Things that Happen Every Day

Yesterday morning while driving from Santa Fe to the airport in Albuquerque I happened to catch a local public radio program on KANW in which New York Times writer Nicholas Kristof was the guest.  He was talking about his book Half the Sky, written with his wife Sheryl WuDunn.  It is about empowering women in cultures of oppression and peril, from teenage sex slave markets in Cambodia, to poverty-stricken areas in Cameroon with no modern birthing techniques, to the Congo which Kristof said is “the world capital of rape,” to dominant paternal cultures in China and the Middle East.  Improving the lives of women, said Kristof, modernizes a culture faster in general because women are more likely to use resources to educate their children.

Somewhere in the middle of this intriguing conversation Kristof offered a line that almost made me stop the car to jot it down (in New Mexico it is illegal to use hand held instruments while driving).  He said something close to this: “Journalism covers well things that happen one day, but journalism doesn’t cover well things that happen every day.”

I’d never heard sensationalism described quite that way.  It relates to the James Baldwin quote I used in the prologue of the Jazz Loft Project book:  “History is not a procession of illustrious people. It’s about what happens to a people. Millions of anonymous people is what history is about.”

Who writes this kind of every day history?  Novelists, poets, playwrights, comedians, documentarians, Old Testament prophets, and good anthropologists.  Also, blues musicians (widely defined) and some opera and classical composers.

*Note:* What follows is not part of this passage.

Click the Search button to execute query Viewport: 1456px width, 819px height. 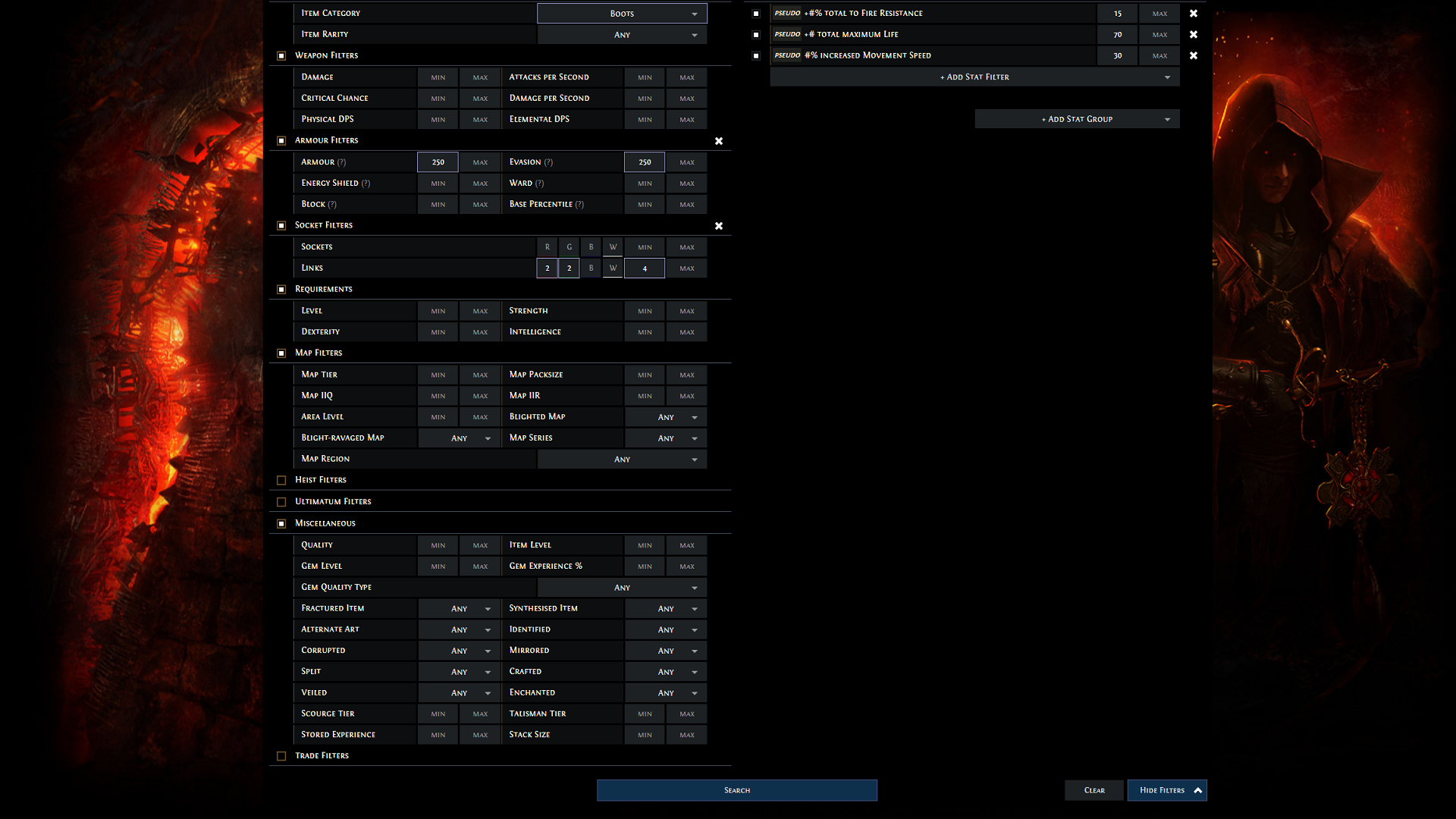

Rainer Maria Rilke was pondering this kind of history in 1910 when in The Notebooks of Malte Laurid’s Brigge he wrote:

I sit here in my little room. I, Brigge, who am twenty-eight years old and completely unknown. I sit here and am nothing. And yet this nothing begins to think and thinks, five flights up, on a gray Paris afternoon, these thoughts:

Is it possible, it thinks, that we have not seen, known, or said anything real and important? Is it possible that we have had thousands of years to look, meditate, and record, and that we have let these thousands of years slip away like a recess at school, when there is just enough time to eat your sandwich and an apple?

Yes, it is possible.

(Translation by Stephen Mitchell).

Underground jazz and NYC lofts and bipolar photographers and the other things I’ve been researching for thirteen years seem frivolous compared to Kristof’s work.  The world capital of rape?  Why is that not one of our top international concerns?  It made me ponder again a recent idea to start a new literary-documentary journal along the lines of Virginia Quarterly Review and A Public Space in order to encourage and support new work about every day life domestically and around the world.

Toward the end of the half hour show the host twice pressed Kristof to offer tangible advice for any listeners who might be inspired to get involved with international women’s issues.  He said you start by doing research, driven by your passions.  You begin with a single issue or a single region that means something to you.  Maybe you know someone who was raped, or someone who died during labor, or maybe your kid goes to school with someone from a Pakistani immigrant family so you focus on that country.  The spark can be anything.  Then you go extremely deep in that particular direction.  You research the people and organizations doing work in those places and on those topics.  You contact them.  You persist.  You can’t be deterred by inevitable feelings that things are hopeless.  And you can’t be deterred by possible feelings of guilt (sometimes saints help themselves as much as others).  You must also care enough to be willing to volunteer, to receive very few rewards or affirmations.  Along the way you’ll meet like-minded souls and that’s a reward in itself.

I may have put a few words in Kristof’s mouth (especially the part about saints).  That’s what my ears heard.  He was talking about international women’s issues but what he said pertains to anything, any pursuit.  It’s a simple, inspiring message that needs to be stated more often.  I felt fortunate to be hearing it on I-25 in the New Mexico desert.  Kudos to Kristof for taking the time to do a local radio show in New Mexico.

When I made it to the airport I emailed my wife to tell her about Kristof’s line about journalism.  Then I surveyed the typical hapless airport joints for something to eat, deciding on La Hacienda Express.  I stood in line next to bassist Melvin Gibbs and guitarist Vernon Reid who I’d seen perform the night before in Santa Fe.  I introduced myself and said I enjoyed their show.  It stunned me how young Reid looked close up.  I’ve been listening to him for twenty five years.  He’s 52 and could pass for 35.  But that seems to be the case with many of today’s musicians, whereas yesteryear’s musicians often burned themselves out.  Brooklyn born Gibbs quizzed me on living in Chapel Hill-Durham; I asked him about his new project with Vijay Iyer and a rapper.  Reid began complaining about the smoothie he’d just purchased.  I said, “Man, you musicians are always so picky.”  He said, “Picky?  This is horrible.  You try it.”

For the next ten hours I was either on a plane or in an airport.  I wrote up this blog entry and sat on it until now.